The next speaker, Anders Carlson, a professor at the USC School of Architecture shared extensive data about how buildings have responded to the movement of the Earth beneath them in previous earthquakes. He shared that most engineers and architects design new buildings with preventative measures in anticipation of earthquakes, but the older buildings are in dire need of seismic retrofitting. There are building codes that require ever new and existing building, especially K-12 public schools, to have a minimum level of life safety elements, but the performance of the building under distress is not mandated. Even if no one dies in a building ill prepared for an earthquake, the building could knock into neighboring structures causing damage or become damaged beyond repair displacing residents and workers, which ultimately results in problems that would be more expensive to fix down the road than retro-fitting the building in the near future. There is a website created by structural engineers, dedicated to identifying these dangerous buildings in an effort to make building owners do the preventative maintenance.

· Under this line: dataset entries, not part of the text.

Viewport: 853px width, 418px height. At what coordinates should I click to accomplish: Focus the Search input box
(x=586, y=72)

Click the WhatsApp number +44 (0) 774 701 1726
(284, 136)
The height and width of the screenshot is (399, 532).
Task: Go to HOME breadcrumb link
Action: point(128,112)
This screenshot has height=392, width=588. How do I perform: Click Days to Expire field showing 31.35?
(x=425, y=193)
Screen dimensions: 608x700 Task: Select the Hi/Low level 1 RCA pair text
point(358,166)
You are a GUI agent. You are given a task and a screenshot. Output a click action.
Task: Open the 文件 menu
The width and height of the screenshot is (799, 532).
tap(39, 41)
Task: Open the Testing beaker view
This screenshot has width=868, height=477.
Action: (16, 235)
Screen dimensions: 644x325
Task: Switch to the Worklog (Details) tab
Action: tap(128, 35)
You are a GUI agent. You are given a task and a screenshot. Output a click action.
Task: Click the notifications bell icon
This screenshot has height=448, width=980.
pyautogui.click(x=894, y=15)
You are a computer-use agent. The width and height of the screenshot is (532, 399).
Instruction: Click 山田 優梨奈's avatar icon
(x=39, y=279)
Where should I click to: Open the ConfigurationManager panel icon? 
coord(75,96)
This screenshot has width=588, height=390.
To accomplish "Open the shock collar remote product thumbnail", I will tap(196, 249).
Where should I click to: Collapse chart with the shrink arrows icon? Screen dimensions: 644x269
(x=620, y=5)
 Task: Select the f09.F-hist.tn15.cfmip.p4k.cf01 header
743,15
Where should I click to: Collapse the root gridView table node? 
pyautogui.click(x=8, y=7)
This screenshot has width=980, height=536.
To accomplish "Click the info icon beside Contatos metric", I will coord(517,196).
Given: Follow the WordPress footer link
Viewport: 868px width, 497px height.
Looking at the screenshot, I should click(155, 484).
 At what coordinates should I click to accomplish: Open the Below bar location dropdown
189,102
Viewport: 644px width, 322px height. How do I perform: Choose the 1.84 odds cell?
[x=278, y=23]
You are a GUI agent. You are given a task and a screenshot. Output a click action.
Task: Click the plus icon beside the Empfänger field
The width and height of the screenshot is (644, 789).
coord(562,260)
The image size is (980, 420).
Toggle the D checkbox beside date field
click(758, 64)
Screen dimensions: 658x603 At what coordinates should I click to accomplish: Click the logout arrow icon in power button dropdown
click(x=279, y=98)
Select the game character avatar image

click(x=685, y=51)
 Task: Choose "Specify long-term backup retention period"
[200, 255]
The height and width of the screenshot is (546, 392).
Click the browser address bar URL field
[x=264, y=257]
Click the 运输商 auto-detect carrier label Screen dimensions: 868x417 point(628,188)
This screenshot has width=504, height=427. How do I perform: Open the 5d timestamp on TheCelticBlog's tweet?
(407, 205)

The last speaker, Tony Gardner, the former head of Special Collections and Archives at California State University at Northridge talked about his experience with the Northridge Earthquake on January 17, 1994. Twenty years ago, an earthquake ripped through his campus and left 400 million dollars in damage, which was the highest amount done to an American college campus since the wartime arsons of the Civil War. The libary's two wings, one which housed the archival materials were damaged beyond repair and had to be demolished and re-constructed. Mr. Gardner shared photographs and gave a detailed narrative of what steps were taken by the librarians and archivists to save their materials. I imagined the great amount of patience and resilience demonstrated by his staff as they were moved from one temporary location to the next, and discovering new damage at every turn from theft to water damage. They also had to inventory and pack away materials quickly, often in the dark, with hard hats on as the structure was not stable in the weeks after the earthquake. The images of the lightweight industrial shelves that were twisted out of shape like pipe cleaners and the bankers’ boxes hanging at an angle or on the floor were unsettling, as many of the shelves at MCLM are set up just like that. I also know that some of Mr. Gardner’s “lessons learned” have been implemented through the California Preservation Program, including having a point of contact in case of an emergency and step by step instructions. Every volunteer at MCLM has an emergency plan with maps and phone numbers behind their mandatory name tag.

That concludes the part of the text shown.